Published in LiP Magazine
[http://www.lipmagazine.org]

View the full version of this article on the LiP website

Hypertext Precursors:
From Barth and Burroughs to Nabokov and Borges


by Robert McClelland
07.30.01

IN 1968, JOHN BARTH TRIED TO BREAK OUT OF THE PRISON OF PRINT, where writers had dwelt since the age of Gutenberg. Barth, sick of his career as the straight novelist who had written The End of the Road and the Sot-Weed Factor, concocted Lost in the Funhouse, a literary carnival he subtitled "Fiction for Print, Tape, Live Voice." It included "Glossolalia," a story Barth insisted "will make no sense unless heard in live and recorded voices, male and female, or read as if so heard."

Barth wasn't the first writer to try to rescue fiction from plot, character, and narrative—that goes all the way back to James Joyce, Virginia Woolf, and the early modernists—but Lost in the Funhouse suggested that technology might be the means of deliverance.
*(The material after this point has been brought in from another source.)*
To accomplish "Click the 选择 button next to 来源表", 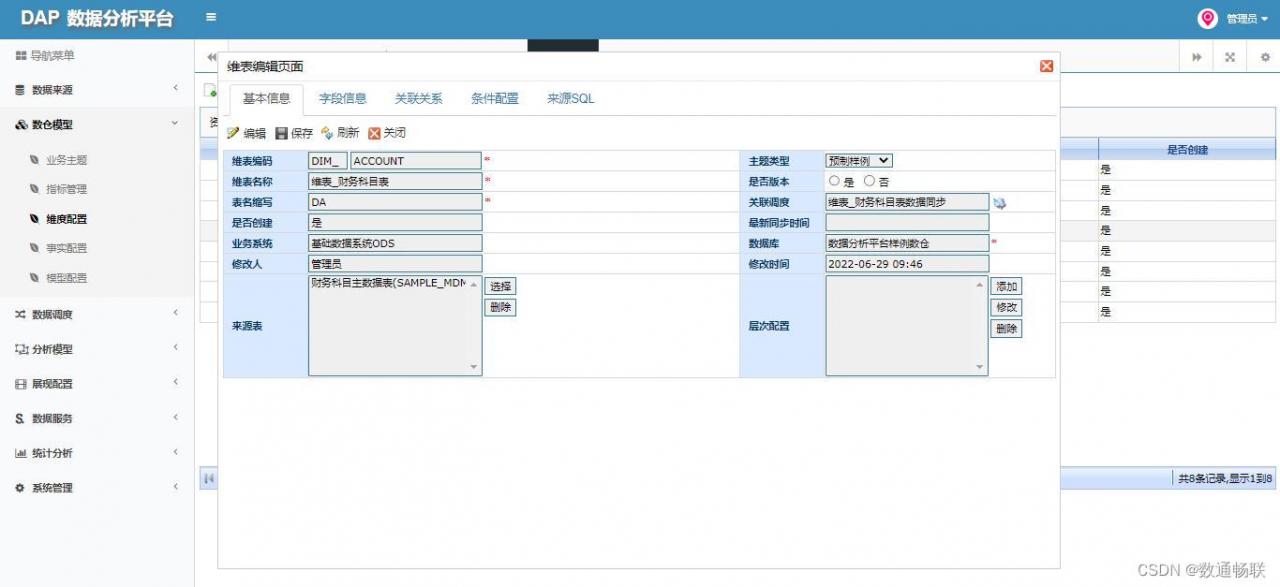I will click(500, 287).
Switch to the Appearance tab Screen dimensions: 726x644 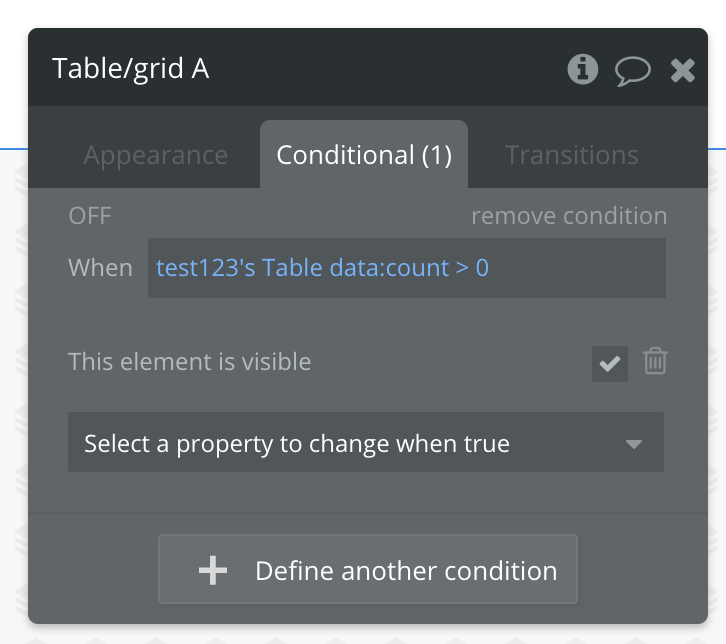click(x=155, y=156)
It prefigured the use of sounds and pictures by hypertext authors to supplement their words. Had he been born a generation later, Barth might have published Lost in the Funhouse on CD-ROM or the Internet.

Barth posed for the cover photo in a recording studio, as though he were some sort of word engineer, and he opened the book by playing tricks with paper, the only medium then available to a novelist. "Frame-Tale" is meant to be cut out and twisted into a Möbius strip. So contorted, it reads, "Once upon a time there was a story that began," and then repeats itself, in an endless loop. Further on, his story "Title" is a Beckett-like dialogue between two nameless characters who are aware that they inhabit a work of fiction. Weary veterans of a thousand tales, they comment on the progress of the plot and disparage the "exhausted" literary conventions carrying them from beginning to end. But they hold out hope for a liberation:

"The demise of the novel and the short story needn't be the end of narrative art," one says. And then, later, "That some writers lack lead in their pencils does not make writing obsolete."

Author's Tangled Webs

There were other authors, both before and after Barth, whose work inspired the techniques now used in hypertext fiction. One of the earliest examples is The Garden of Forking Paths, a short story by Jorge Luis Borges. It's narrated by a Chinese man traveling through Britain as a spy for the Germans during World War I. The hero's great-grandfather, Ts'ui Pen, had retired from his post as governor of Yunnan to write a novel "with more characters than there are in the Hang Lou Meng, and to create a maze in which all men would lose themselves.... His novel had no sense to it, and nobody ever found his labyrinth."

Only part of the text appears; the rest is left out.